■ Data provided
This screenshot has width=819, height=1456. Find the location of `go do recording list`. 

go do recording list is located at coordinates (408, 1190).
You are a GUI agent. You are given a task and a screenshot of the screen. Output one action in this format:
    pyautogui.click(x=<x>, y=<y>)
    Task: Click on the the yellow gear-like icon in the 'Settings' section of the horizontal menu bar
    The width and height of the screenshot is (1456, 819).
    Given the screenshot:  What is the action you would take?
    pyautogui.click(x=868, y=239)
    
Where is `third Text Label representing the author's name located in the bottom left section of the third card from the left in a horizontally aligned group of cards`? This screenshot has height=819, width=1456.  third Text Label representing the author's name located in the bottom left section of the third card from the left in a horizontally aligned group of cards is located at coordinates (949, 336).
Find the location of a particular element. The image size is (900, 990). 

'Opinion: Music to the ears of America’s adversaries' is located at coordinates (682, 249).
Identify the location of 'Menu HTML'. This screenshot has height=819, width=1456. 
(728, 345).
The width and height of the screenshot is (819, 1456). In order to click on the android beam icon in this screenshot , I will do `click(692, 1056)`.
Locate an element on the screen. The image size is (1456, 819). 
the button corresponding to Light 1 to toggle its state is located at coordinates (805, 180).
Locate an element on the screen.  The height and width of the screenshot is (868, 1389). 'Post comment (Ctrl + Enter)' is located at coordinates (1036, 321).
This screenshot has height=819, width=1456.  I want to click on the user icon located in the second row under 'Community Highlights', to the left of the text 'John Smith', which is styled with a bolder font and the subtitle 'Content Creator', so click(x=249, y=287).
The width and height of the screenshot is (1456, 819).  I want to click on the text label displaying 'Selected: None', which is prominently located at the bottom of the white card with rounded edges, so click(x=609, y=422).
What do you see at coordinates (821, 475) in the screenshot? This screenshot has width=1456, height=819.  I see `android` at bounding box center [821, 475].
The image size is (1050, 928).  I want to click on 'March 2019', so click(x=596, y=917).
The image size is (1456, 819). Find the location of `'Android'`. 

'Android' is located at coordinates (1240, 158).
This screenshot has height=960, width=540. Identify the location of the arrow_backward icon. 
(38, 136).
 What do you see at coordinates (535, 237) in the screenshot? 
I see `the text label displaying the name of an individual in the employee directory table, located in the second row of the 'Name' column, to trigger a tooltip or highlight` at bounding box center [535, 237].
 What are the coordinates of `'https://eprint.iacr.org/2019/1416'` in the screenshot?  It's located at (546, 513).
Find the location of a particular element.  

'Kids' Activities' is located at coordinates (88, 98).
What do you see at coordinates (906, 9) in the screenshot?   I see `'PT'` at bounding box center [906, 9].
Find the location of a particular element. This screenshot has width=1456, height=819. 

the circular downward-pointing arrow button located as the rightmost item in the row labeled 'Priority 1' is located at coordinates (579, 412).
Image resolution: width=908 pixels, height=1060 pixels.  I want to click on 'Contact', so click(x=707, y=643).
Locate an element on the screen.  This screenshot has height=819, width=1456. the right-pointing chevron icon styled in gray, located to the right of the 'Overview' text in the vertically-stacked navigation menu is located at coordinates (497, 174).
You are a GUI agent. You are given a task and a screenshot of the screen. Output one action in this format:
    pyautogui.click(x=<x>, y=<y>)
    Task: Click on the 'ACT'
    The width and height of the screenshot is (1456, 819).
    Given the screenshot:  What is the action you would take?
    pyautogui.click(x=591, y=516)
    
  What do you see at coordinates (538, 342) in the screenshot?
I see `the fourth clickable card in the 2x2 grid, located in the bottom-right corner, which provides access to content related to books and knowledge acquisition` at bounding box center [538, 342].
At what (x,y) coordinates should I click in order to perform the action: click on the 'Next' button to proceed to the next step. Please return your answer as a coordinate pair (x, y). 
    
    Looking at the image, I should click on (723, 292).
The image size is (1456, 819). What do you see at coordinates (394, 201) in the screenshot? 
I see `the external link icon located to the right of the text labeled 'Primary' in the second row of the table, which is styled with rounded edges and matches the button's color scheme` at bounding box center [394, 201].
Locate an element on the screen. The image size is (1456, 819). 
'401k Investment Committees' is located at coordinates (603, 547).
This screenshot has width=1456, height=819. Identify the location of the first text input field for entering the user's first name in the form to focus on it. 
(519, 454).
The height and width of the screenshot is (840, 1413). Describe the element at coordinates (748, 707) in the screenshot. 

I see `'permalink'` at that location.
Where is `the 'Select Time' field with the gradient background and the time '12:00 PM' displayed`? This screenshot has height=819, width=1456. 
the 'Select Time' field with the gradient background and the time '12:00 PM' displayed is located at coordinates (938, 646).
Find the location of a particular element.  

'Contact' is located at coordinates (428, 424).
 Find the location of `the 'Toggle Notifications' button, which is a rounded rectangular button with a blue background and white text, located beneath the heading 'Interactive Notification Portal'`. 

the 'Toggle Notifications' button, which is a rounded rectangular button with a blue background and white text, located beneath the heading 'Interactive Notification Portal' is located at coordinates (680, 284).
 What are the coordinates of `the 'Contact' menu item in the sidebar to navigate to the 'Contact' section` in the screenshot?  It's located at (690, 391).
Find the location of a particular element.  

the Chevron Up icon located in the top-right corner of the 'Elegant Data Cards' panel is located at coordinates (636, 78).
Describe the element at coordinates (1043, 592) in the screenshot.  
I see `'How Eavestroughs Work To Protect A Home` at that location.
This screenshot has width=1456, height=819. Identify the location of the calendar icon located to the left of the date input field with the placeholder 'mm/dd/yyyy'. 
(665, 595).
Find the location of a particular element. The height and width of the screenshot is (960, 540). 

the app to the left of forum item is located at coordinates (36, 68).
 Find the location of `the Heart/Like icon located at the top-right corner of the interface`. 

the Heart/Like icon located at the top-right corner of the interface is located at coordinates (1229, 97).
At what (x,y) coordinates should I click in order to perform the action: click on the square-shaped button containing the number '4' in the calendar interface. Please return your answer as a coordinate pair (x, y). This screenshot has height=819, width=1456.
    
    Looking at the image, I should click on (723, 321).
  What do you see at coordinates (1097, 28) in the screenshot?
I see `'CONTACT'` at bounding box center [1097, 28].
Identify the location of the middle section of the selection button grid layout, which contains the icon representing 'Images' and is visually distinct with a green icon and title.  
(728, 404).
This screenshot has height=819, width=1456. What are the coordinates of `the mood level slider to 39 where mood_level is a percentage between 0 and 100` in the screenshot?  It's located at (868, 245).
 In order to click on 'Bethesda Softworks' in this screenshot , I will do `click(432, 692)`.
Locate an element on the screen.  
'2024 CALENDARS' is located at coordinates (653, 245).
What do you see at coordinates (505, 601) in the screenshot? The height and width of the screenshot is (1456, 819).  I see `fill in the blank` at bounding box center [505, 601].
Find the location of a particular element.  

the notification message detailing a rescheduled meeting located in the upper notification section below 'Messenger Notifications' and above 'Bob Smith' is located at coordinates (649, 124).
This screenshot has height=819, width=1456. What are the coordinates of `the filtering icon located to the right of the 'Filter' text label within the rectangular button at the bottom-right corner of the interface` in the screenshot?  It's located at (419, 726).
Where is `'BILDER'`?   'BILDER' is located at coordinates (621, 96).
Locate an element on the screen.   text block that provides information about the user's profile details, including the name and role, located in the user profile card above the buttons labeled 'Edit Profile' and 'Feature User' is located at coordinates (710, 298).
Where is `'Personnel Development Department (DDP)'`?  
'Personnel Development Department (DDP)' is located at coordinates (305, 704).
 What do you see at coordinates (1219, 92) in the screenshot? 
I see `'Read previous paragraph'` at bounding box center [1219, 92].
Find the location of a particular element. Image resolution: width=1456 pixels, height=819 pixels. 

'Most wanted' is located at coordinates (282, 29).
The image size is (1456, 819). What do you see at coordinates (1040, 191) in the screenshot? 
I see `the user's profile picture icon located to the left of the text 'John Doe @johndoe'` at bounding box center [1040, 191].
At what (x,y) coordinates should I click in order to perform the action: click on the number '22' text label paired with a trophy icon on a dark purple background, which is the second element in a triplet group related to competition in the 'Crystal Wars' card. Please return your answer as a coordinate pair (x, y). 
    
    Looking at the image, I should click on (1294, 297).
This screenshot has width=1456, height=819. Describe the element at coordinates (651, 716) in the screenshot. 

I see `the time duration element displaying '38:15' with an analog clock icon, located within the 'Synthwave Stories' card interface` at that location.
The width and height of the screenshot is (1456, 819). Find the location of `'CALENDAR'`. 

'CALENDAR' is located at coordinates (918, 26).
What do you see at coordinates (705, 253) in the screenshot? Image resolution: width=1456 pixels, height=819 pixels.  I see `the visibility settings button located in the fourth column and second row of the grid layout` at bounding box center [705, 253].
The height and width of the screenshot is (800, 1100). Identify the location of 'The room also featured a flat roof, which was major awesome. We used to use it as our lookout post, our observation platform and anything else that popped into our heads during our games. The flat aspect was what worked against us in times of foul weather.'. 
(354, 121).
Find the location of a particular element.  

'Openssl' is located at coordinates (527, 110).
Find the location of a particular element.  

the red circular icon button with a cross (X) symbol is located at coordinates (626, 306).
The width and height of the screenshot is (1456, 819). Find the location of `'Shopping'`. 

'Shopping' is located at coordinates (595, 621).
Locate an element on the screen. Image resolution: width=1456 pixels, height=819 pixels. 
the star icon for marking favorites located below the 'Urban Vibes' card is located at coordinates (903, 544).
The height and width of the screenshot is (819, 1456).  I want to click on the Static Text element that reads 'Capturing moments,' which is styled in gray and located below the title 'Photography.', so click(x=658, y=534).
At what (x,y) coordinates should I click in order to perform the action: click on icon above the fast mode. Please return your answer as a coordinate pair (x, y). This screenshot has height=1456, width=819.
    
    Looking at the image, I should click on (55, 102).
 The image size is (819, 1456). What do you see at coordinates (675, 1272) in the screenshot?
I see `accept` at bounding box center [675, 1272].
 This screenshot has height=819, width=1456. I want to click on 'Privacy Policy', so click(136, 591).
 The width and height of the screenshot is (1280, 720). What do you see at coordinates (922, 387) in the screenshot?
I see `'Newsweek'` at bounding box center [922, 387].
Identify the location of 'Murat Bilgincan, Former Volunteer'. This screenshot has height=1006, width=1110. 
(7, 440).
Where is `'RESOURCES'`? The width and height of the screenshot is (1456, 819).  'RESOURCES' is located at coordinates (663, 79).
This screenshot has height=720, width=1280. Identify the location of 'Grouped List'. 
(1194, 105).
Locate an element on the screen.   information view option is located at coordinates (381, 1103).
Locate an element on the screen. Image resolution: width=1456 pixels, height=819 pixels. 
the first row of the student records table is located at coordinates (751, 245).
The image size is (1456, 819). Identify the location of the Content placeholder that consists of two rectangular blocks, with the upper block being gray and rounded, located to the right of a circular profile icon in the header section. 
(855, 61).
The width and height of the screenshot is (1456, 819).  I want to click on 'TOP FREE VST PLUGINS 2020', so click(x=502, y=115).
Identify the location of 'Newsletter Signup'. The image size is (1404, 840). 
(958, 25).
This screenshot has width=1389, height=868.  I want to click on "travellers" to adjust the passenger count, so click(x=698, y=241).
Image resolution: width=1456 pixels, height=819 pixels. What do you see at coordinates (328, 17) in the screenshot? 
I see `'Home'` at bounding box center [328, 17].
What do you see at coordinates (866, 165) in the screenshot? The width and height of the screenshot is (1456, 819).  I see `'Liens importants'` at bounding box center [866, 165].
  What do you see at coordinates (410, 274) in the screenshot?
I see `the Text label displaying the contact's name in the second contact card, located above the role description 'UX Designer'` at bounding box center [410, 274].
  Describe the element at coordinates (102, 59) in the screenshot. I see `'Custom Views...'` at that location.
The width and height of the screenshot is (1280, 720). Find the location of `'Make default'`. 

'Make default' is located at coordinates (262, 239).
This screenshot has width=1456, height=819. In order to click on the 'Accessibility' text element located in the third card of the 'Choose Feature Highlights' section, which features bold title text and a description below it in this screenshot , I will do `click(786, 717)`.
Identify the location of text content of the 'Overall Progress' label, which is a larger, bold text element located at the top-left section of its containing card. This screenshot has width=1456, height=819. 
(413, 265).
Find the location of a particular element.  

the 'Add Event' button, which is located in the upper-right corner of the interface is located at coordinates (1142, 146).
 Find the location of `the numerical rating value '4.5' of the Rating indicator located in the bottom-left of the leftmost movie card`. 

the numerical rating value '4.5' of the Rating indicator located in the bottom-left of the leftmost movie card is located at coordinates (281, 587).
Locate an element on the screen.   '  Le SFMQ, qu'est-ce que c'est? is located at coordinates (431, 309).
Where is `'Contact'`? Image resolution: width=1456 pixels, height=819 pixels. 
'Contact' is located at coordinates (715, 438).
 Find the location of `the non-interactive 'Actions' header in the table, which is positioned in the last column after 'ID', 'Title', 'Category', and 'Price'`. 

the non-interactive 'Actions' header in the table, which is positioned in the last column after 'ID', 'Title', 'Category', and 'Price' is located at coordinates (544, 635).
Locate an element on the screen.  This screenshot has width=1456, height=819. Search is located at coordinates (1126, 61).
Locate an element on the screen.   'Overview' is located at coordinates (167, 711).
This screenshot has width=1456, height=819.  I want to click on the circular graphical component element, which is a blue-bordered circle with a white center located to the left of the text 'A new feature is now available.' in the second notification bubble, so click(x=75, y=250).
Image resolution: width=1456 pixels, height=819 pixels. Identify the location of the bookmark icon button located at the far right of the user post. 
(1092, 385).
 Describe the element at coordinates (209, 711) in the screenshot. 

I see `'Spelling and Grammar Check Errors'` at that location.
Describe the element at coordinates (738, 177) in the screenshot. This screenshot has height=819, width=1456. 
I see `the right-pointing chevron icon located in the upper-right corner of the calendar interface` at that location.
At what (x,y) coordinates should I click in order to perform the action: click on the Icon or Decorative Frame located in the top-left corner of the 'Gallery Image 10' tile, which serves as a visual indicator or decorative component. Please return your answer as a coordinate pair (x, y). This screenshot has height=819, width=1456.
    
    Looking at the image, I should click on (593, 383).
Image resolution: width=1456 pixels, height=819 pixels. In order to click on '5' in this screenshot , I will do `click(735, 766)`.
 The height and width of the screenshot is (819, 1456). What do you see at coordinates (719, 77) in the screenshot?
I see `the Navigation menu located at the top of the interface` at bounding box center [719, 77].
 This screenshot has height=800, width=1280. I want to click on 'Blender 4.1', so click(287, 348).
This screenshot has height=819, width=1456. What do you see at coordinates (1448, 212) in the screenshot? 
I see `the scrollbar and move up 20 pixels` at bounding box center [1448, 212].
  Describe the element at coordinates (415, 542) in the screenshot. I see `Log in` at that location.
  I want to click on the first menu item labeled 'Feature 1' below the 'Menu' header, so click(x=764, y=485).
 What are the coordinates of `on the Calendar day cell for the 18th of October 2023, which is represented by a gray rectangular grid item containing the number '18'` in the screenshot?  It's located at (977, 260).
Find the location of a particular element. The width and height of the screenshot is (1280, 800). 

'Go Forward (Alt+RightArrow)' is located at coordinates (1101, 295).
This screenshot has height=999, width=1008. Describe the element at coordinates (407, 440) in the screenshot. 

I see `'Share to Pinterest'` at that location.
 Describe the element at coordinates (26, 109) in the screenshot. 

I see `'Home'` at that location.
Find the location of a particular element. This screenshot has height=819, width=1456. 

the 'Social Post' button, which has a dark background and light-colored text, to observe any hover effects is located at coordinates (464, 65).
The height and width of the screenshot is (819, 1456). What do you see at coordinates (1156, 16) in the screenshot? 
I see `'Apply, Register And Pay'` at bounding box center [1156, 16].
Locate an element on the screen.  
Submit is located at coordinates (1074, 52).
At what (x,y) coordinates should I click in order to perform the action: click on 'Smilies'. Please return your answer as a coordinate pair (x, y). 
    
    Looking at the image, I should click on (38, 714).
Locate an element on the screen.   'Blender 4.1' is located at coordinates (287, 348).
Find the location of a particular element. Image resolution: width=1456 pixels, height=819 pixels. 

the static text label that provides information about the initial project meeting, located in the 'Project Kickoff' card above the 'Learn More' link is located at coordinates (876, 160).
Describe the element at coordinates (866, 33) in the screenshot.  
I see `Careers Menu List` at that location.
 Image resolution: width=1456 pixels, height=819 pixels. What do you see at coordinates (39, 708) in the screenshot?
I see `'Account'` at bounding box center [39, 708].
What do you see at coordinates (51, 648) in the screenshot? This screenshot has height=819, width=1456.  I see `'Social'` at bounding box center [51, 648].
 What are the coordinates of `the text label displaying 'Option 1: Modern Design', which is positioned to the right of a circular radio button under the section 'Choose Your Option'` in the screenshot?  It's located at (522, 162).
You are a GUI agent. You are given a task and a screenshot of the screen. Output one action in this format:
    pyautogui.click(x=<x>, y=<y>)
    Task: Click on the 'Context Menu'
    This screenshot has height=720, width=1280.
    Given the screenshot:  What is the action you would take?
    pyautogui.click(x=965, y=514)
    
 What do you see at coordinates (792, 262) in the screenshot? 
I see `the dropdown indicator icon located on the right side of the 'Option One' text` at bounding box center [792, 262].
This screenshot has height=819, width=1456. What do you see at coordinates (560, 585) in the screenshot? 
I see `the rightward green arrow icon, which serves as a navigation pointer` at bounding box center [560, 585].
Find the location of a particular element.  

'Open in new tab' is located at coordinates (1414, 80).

■ Your objective
Rewrite the entries above, from the line with "What do you see at coordinates (906, 9)" up to and including the line with "Image resolution: width=908", as a Markdown table with the columns n and Line, leaving out any blank lines.

■ Response to this task
| n | Line |
|---|---|
| 1 | What do you see at coordinates (906, 9) in the screenshot?   I see `'PT'` at bounding box center [906, 9]. |
| 2 | Find the location of a particular element. This screenshot has width=1456, height=819.  |
| 3 | the circular downward-pointing arrow button located as the rightmost item in the row labeled 'Priority 1' is located at coordinates (579, 412). |
| 4 | Image resolution: width=908 pixels, height=1060 pixels.  I want to click on 'Contact', so click(x=707, y=643). |